Lundin wants to bring Touro back to its copper roots

Lundin Mining (LUN-T) wants to give an old copper mine in Spain its identity back.

The company announced it has reached and agreement with the two owners of the Touro copper project in the northwest part of the country that will allow it to build a mine at the site which had been switched from a copper mine to an aggregate mine for the construction industry back in the 1980s.

The deal gives Lundin the option to buy an 80% stake in Touro for $79 million and it has until Oct. 1 to exercise that option. Until then it will continue doing its due diligence, which includes drilling and other technical work.

The payments break down as $13.2 million when and if Lundin exercises the option, $39.4 million when it makes a construction decision and the final $26.3 million when commercial production is reached.

Lundin is also on the hook for all construction costs if it makes a positive construction decision. At that point the firms would form a joint venture with Lundin as the operator and those capex costs would be repaid via a preferentially interest in surplus operating cash flows.

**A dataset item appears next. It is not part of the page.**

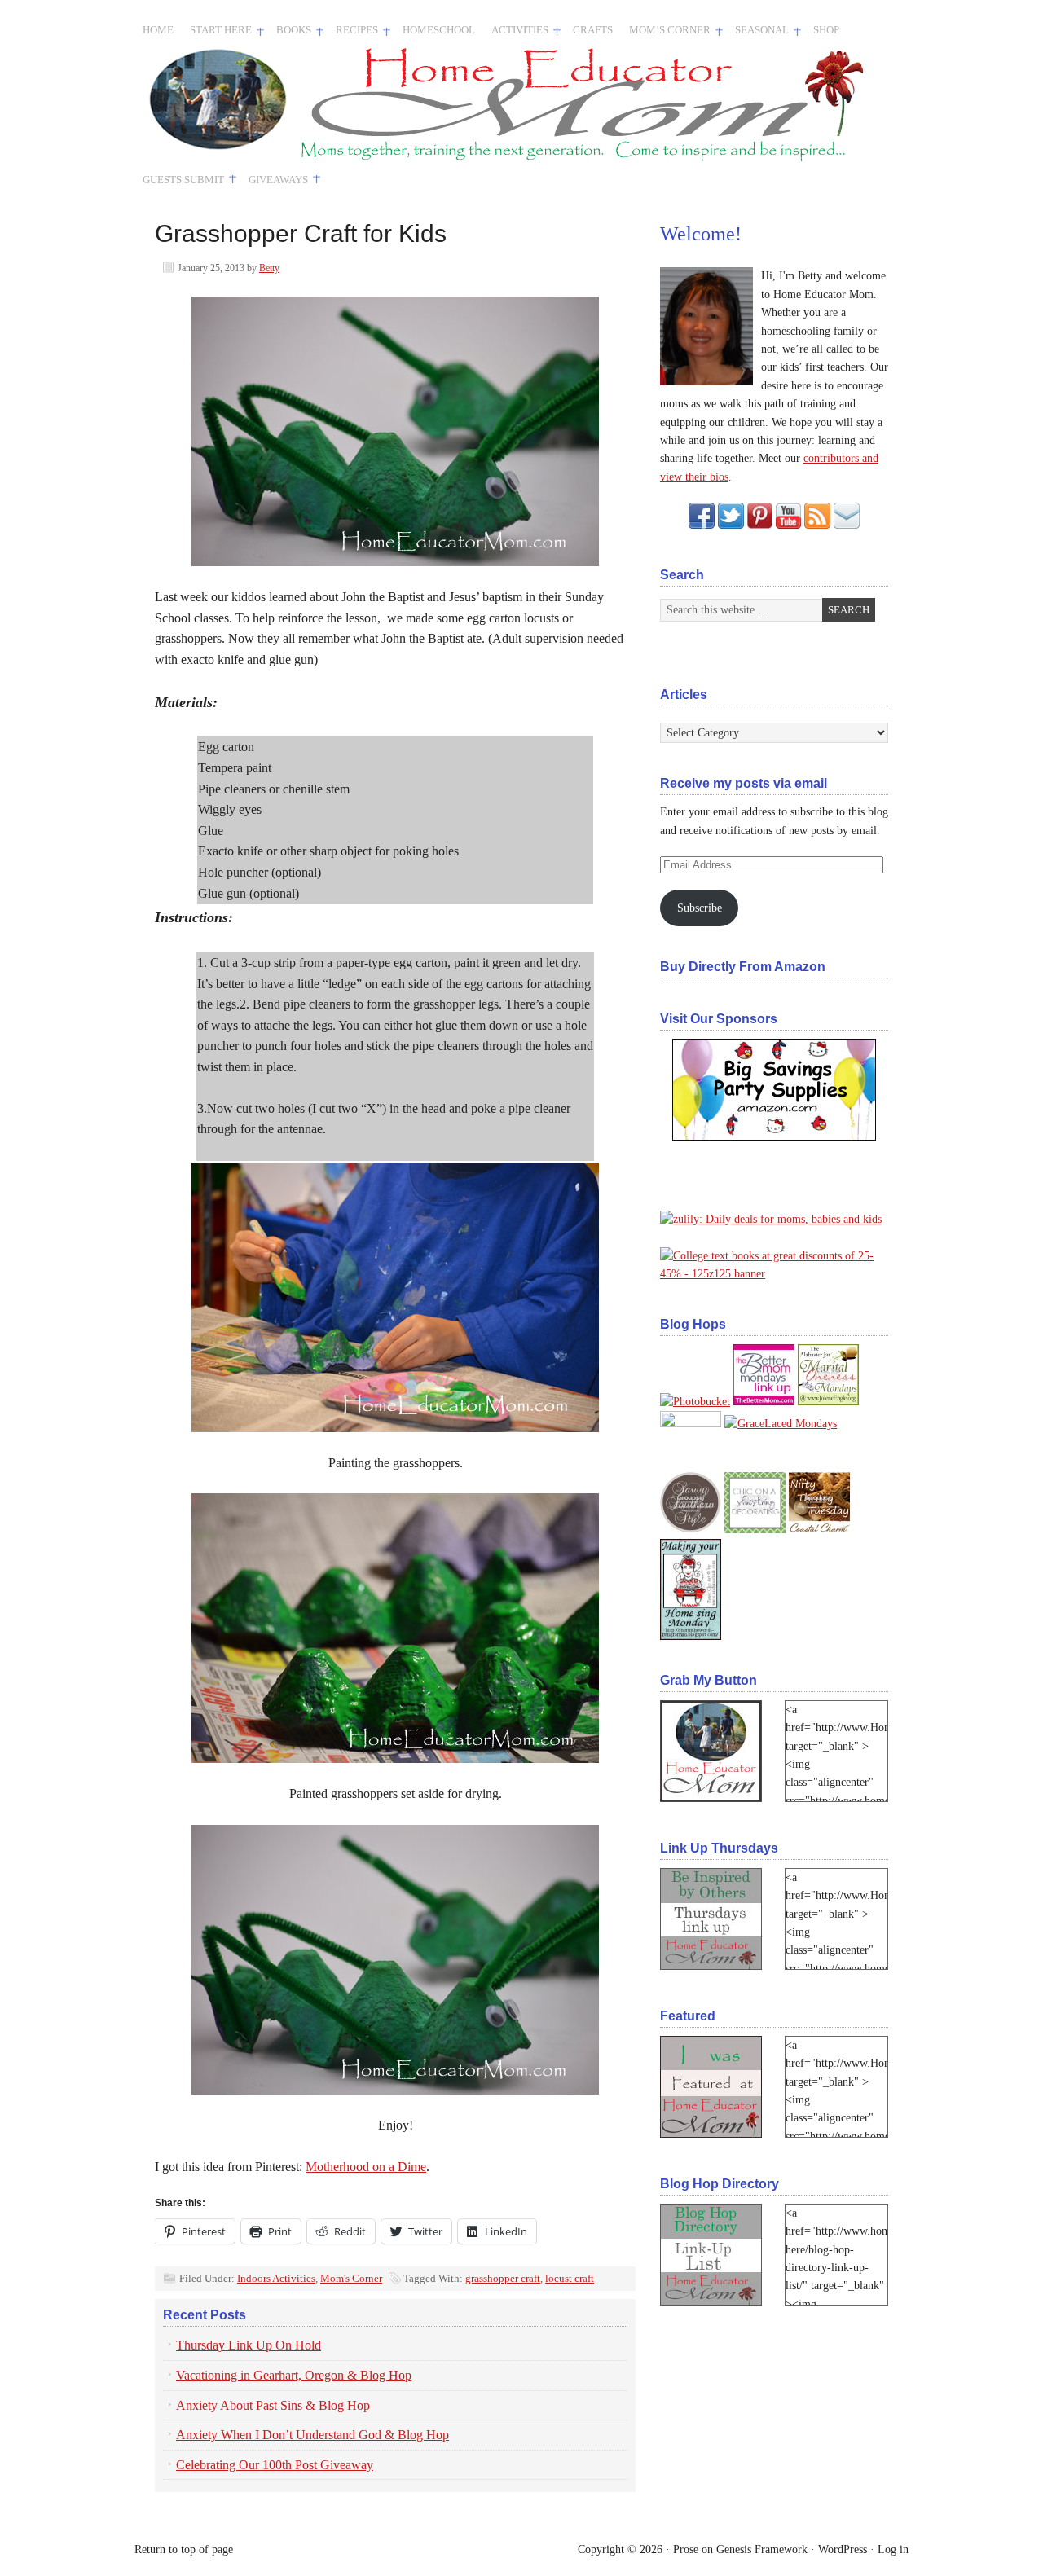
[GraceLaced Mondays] (780, 1424)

The company says it has already mobilized “several” drill rigs and that it is well on its way to deciding whether or not the exercise the option.

Lundin said part of the project’s appeal is its easy access to known mineral resources, as it hosts three pre-existing open pits and copper mineralization is basically flat lying and at or near surface.

Copper-gold mineralization at the project is characterized by disseminated to semi-massive and rarely massive sulphides comprised of a simple, coarse-grained assemblage of pyrrhotite, an iron sulphide, and chalcopyrite, a copper-iron sulphide, locally associated with some gold.

Mineralization is hosted within a generally shallow dipping layered succession of metamorphic rocks, the mineralized layers commonly ranging between 10 and 60 metres thick.

While the property hosted a copper mine in the 1970s and early 1980s it was turned into an aggregate mine after open pit copper mining ceased in 1986 do to low prices. As such, it hasn’t received any exploration or mineral resource study work since that time.

The project has a historical non-compliant resource of 196 million tonnes grading 0.39% copper and is made up of 205 mining claims that cover 57.4 sq. km of ground.

In Toronto on April 12, Lundin share were up 3% or 15¢ to $4.46 on 2.56 million shares traded.